Emissary from K-San

The bedroom door was already ajar when he knocked on it. “Hey, Jake.”

His son was sitting at the small writing desk he had gotten for his birthday. “Hi, dad.” He didn’t look up from his paper. “How do you spell ‘requisite’?”

Out of habit, he replied, “Look it up.”

Jake sighed and picked up a dictionary that was sitting on the corner of the desk. The boy was seven years old but seemed much older. The effect could be disconcerting, but by itself, it didn’t fully explain why it was hard to keep babysitters. After he had copied the word he needed, he continued writing.

“What’re you working on?”

“It’s a letter to K-San asking them to send me some items. I was explaining something to Julie, and I don’t think she believed me, so I . . .”

“Julie quit.” The babysitter had been close to tears when he had come home and left without explaining what had happened.

“Why?”

He sat down on the floor so he would be at eye level with Jake. “She seemed upset. Maybe because of what you were telling her? We’ve talked about this before, Jake.”

“I was just telling her how light could be manipulated in order to achieve . . .”

“Did you mention K-San?”

“Of course. I needed to explain how . . .”

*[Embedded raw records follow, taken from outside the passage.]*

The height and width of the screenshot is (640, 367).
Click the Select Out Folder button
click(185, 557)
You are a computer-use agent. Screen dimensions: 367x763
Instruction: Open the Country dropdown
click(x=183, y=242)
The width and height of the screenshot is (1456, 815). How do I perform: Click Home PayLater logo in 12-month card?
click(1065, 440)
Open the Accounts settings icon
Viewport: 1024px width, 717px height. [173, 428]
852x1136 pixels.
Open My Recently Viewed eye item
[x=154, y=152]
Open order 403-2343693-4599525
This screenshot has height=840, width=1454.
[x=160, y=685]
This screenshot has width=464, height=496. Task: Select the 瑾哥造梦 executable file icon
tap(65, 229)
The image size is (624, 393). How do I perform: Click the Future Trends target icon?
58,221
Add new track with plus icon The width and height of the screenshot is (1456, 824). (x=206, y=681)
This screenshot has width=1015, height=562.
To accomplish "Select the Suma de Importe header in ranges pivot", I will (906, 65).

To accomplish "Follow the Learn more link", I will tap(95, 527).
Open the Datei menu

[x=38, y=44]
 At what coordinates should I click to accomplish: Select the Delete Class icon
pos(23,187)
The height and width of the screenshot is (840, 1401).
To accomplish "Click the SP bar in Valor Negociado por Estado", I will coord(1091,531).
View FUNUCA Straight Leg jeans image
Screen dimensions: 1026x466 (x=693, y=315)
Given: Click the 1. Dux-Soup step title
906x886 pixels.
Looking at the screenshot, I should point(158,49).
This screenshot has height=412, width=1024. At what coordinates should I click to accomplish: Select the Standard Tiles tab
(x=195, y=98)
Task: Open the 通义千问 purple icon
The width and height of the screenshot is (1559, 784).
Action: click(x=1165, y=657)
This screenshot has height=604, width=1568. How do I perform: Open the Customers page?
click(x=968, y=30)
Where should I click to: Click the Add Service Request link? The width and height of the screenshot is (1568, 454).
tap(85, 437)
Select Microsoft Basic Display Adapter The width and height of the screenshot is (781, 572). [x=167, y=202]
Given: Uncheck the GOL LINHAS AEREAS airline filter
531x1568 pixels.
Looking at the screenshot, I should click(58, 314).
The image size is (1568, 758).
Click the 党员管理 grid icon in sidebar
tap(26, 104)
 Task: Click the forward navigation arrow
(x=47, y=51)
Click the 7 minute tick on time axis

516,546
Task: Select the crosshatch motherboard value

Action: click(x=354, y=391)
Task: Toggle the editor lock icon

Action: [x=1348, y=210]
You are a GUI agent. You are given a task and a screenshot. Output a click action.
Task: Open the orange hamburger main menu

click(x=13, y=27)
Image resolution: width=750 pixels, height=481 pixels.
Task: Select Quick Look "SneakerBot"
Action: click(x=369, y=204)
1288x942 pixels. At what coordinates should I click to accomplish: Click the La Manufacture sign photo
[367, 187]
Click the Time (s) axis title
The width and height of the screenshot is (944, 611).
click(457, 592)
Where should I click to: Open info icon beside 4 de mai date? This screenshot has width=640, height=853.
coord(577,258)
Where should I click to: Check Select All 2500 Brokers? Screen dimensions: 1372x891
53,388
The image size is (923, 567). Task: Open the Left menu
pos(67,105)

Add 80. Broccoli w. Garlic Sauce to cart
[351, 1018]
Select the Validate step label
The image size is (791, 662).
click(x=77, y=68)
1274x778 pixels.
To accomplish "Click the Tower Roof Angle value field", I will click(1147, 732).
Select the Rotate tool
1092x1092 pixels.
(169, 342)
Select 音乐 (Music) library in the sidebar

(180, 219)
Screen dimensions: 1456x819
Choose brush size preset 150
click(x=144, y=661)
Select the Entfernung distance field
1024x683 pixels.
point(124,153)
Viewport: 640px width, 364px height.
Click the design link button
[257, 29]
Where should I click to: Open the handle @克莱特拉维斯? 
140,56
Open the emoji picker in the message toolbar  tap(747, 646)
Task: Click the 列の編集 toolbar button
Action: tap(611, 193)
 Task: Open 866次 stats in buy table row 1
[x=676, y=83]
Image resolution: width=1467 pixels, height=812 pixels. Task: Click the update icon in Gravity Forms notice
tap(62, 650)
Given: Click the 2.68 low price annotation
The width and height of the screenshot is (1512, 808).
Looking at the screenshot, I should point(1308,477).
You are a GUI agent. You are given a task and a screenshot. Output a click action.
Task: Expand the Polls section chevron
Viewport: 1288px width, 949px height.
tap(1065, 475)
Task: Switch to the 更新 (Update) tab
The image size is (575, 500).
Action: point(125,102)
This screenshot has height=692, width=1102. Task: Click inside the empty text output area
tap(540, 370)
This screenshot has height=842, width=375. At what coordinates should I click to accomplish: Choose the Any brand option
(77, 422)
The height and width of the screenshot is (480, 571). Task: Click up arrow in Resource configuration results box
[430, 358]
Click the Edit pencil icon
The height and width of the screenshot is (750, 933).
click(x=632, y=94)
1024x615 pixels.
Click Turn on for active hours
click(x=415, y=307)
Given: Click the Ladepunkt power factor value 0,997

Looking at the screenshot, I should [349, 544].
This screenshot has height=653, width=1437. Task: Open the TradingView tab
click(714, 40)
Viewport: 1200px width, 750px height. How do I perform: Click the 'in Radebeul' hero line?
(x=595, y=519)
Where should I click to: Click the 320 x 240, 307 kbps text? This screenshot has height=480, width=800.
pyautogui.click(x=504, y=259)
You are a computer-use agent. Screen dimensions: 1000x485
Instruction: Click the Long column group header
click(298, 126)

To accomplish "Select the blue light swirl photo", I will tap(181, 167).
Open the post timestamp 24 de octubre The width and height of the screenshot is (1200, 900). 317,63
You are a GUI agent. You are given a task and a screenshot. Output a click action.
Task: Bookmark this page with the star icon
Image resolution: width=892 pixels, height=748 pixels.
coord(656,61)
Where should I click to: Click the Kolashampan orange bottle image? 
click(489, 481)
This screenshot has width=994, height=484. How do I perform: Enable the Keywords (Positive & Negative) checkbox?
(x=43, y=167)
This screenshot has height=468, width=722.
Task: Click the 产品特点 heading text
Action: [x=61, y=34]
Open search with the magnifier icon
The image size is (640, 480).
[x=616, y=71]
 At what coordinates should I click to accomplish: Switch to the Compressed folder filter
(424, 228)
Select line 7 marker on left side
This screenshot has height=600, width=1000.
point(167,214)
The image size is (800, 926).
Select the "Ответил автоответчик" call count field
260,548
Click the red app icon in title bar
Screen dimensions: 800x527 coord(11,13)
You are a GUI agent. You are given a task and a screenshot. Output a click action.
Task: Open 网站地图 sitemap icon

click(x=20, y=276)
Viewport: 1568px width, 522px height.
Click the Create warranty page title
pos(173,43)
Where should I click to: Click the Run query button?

“That’s probably what upset her.”

“I don’t understand.”

Now it was his turn to sigh. Jake had a vivid, wonderful imagination, but he struggled to separate fantasy from reality. His persistent claim that he was from an alien planet, K-San, unnerved his teachers, his classmates, and his babysitters. For two years now, ever since his mother had left, he refused to give up the idea, never admitting it was just a story. Not wanting to stifle his son’s imagination, he struggled with how to deal with the fantasy Jake was mired in.

“Jake, you know I love your stories about K-San. but other people don’t have any experience with aliens. Most people are nervous about things they aren’t familiar with. When you tell them you’re from another planet, it makes them uncomfortable.”

“So I should lie to people?”

“No, Jake. I don’t want you to lie. But you don’t have to talk about it as much. Think of it like a secret. You’re not lying when you don’t tell people a secret. Okay?”

The boy was quiet as he considered his father’s words. At what point should he seek professional help? Jake’s fantasy didn’t interfere in any meaningful way. His grades were good, and when he didn’t talk about K-San, his social interactions seemed to go well. Was this just a phase or something more serious?

“Okay, dad. I won’t talk about it as much.”

Maybe the fantasy would fade if he didn’t bring it up as often.

“Thank you, Jake.” With the serious conversation over, he tried to lighten the mood. “Should we go for pizza?”

Jake smiled. “Yeah!”

“Okay. I’ll get changed and we can go.”

“Sounds good.”

After his dad left the room, Jake took a small device out of his backpack and put it under his bed. He had planned to bring the three dimensional recording device to school, but he would have to come up with something else for show-and-tell.